### [EXERCISE INSTRUCTIONS]
Can the data below be set down again exactly, line for line?

Collection entries
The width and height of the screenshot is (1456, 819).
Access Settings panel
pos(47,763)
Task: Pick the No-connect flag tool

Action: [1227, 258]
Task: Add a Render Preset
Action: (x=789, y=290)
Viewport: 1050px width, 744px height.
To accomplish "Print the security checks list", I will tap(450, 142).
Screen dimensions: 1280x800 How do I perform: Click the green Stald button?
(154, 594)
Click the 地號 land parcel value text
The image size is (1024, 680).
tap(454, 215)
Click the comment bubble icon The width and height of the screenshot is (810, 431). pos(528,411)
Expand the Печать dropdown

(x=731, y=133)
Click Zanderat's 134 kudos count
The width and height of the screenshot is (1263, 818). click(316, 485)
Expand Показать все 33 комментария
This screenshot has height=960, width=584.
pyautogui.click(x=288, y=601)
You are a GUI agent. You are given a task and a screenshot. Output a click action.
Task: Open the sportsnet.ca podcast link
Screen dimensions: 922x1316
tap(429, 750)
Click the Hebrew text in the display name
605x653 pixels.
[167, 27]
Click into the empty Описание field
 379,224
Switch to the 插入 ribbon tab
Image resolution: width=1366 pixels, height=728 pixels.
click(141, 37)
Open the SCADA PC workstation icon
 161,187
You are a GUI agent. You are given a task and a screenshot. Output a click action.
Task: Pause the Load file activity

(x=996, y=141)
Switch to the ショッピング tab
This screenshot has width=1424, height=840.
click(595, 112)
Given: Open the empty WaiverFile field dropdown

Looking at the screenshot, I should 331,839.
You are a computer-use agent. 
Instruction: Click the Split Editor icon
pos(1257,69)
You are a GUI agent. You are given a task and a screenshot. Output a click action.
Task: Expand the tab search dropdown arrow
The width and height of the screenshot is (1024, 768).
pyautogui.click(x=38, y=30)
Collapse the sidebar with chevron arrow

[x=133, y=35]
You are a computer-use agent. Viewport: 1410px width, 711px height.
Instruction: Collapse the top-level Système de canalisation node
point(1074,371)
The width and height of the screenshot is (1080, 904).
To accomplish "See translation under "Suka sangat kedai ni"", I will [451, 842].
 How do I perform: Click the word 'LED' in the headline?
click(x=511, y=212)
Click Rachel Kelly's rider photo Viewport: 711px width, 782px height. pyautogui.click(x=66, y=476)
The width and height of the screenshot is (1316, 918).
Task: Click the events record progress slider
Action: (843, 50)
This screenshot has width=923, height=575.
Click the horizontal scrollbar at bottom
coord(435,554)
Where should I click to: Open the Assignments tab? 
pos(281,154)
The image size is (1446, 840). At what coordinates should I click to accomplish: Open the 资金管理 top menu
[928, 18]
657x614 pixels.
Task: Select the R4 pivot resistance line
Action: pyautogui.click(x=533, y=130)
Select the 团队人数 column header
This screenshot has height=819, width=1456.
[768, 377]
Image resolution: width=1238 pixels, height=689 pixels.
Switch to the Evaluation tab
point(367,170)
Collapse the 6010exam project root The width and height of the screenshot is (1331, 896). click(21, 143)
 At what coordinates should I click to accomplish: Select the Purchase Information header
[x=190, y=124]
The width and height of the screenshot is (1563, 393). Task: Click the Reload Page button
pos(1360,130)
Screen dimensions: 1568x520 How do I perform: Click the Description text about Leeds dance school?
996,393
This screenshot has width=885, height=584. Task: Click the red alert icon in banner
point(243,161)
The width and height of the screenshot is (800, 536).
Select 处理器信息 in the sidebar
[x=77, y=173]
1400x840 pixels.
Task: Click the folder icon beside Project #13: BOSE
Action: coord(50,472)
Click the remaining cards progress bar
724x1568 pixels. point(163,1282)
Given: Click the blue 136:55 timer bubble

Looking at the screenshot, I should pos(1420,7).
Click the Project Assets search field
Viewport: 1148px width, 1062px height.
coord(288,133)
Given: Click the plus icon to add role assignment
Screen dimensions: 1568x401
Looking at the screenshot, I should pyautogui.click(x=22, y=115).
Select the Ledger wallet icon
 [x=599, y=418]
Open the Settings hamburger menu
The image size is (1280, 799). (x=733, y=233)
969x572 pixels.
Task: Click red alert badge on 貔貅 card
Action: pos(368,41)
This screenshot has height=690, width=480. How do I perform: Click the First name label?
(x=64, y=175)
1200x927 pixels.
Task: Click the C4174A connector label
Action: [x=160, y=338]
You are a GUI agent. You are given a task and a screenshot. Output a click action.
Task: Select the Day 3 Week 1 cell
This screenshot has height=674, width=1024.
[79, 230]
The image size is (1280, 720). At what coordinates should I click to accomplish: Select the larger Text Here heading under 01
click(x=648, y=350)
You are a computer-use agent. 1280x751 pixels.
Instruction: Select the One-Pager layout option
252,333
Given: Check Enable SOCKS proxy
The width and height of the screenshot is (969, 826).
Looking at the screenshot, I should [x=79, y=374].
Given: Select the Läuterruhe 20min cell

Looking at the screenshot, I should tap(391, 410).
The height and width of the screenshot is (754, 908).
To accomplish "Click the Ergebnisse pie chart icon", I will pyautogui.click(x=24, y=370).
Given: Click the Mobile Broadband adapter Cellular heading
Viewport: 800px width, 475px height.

### [OUTPUT FOR THIS TASK]
The width and height of the screenshot is (1456, 819).
Access Settings panel
pos(47,763)
Task: Pick the No-connect flag tool

Action: [1227, 258]
Task: Add a Render Preset
Action: (x=789, y=290)
Viewport: 1050px width, 744px height.
To accomplish "Print the security checks list", I will tap(450, 142).
Screen dimensions: 1280x800 How do I perform: Click the green Stald button?
(154, 594)
Click the 地號 land parcel value text
The image size is (1024, 680).
tap(454, 215)
Click the comment bubble icon The width and height of the screenshot is (810, 431). pos(528,411)
Expand the Печать dropdown

(x=731, y=133)
Click Zanderat's 134 kudos count
The width and height of the screenshot is (1263, 818). click(316, 485)
Expand Показать все 33 комментария
This screenshot has height=960, width=584.
pyautogui.click(x=288, y=601)
You are a GUI agent. You are given a task and a screenshot. Output a click action.
Task: Open the sportsnet.ca podcast link
Screen dimensions: 922x1316
tap(429, 750)
Click the Hebrew text in the display name
605x653 pixels.
[167, 27]
Click into the empty Описание field
 379,224
Switch to the 插入 ribbon tab
Image resolution: width=1366 pixels, height=728 pixels.
click(141, 37)
Open the SCADA PC workstation icon
 161,187
You are a GUI agent. You are given a task and a screenshot. Output a click action.
Task: Pause the Load file activity

(x=996, y=141)
Switch to the ショッピング tab
This screenshot has width=1424, height=840.
click(595, 112)
Given: Open the empty WaiverFile field dropdown

Looking at the screenshot, I should 331,839.
You are a computer-use agent. 
Instruction: Click the Split Editor icon
pos(1257,69)
You are a GUI agent. You are given a task and a screenshot. Output a click action.
Task: Expand the tab search dropdown arrow
The width and height of the screenshot is (1024, 768).
pyautogui.click(x=38, y=30)
Collapse the sidebar with chevron arrow

[x=133, y=35]
You are a computer-use agent. Viewport: 1410px width, 711px height.
Instruction: Collapse the top-level Système de canalisation node
point(1074,371)
The width and height of the screenshot is (1080, 904).
To accomplish "See translation under "Suka sangat kedai ni"", I will [451, 842].
 How do I perform: Click the word 'LED' in the headline?
click(x=511, y=212)
Click Rachel Kelly's rider photo Viewport: 711px width, 782px height. pyautogui.click(x=66, y=476)
The width and height of the screenshot is (1316, 918).
Task: Click the events record progress slider
Action: (843, 50)
This screenshot has width=923, height=575.
Click the horizontal scrollbar at bottom
coord(435,554)
Where should I click to: Open the Assignments tab? 
pos(281,154)
The image size is (1446, 840). At what coordinates should I click to accomplish: Open the 资金管理 top menu
[928, 18]
657x614 pixels.
Task: Select the R4 pivot resistance line
Action: pyautogui.click(x=533, y=130)
Select the 团队人数 column header
This screenshot has height=819, width=1456.
[768, 377]
Image resolution: width=1238 pixels, height=689 pixels.
Switch to the Evaluation tab
point(367,170)
Collapse the 6010exam project root The width and height of the screenshot is (1331, 896). click(21, 143)
 At what coordinates should I click to accomplish: Select the Purchase Information header
[x=190, y=124]
The width and height of the screenshot is (1563, 393). Task: Click the Reload Page button
pos(1360,130)
Screen dimensions: 1568x520 How do I perform: Click the Description text about Leeds dance school?
996,393
This screenshot has width=885, height=584. Task: Click the red alert icon in banner
point(243,161)
The width and height of the screenshot is (800, 536).
Select 处理器信息 in the sidebar
[x=77, y=173]
1400x840 pixels.
Task: Click the folder icon beside Project #13: BOSE
Action: coord(50,472)
Click the remaining cards progress bar
724x1568 pixels. point(163,1282)
Given: Click the blue 136:55 timer bubble

Looking at the screenshot, I should pos(1420,7).
Click the Project Assets search field
Viewport: 1148px width, 1062px height.
coord(288,133)
Given: Click the plus icon to add role assignment
Screen dimensions: 1568x401
Looking at the screenshot, I should pyautogui.click(x=22, y=115).
Select the Ledger wallet icon
 [x=599, y=418]
Open the Settings hamburger menu
The image size is (1280, 799). (x=733, y=233)
969x572 pixels.
Task: Click red alert badge on 貔貅 card
Action: pos(368,41)
This screenshot has height=690, width=480. How do I perform: Click the First name label?
(x=64, y=175)
1200x927 pixels.
Task: Click the C4174A connector label
Action: [x=160, y=338]
You are a GUI agent. You are given a task and a screenshot. Output a click action.
Task: Select the Day 3 Week 1 cell
This screenshot has height=674, width=1024.
[79, 230]
The image size is (1280, 720). At what coordinates should I click to accomplish: Select the larger Text Here heading under 01
click(x=648, y=350)
You are a computer-use agent. 1280x751 pixels.
Instruction: Select the One-Pager layout option
252,333
Given: Check Enable SOCKS proxy
The width and height of the screenshot is (969, 826).
Looking at the screenshot, I should [x=79, y=374].
Given: Select the Läuterruhe 20min cell

Looking at the screenshot, I should tap(391, 410).
The height and width of the screenshot is (754, 908).
To accomplish "Click the Ergebnisse pie chart icon", I will pyautogui.click(x=24, y=370).
Given: Click the Mobile Broadband adapter Cellular heading
Viewport: 800px width, 475px height.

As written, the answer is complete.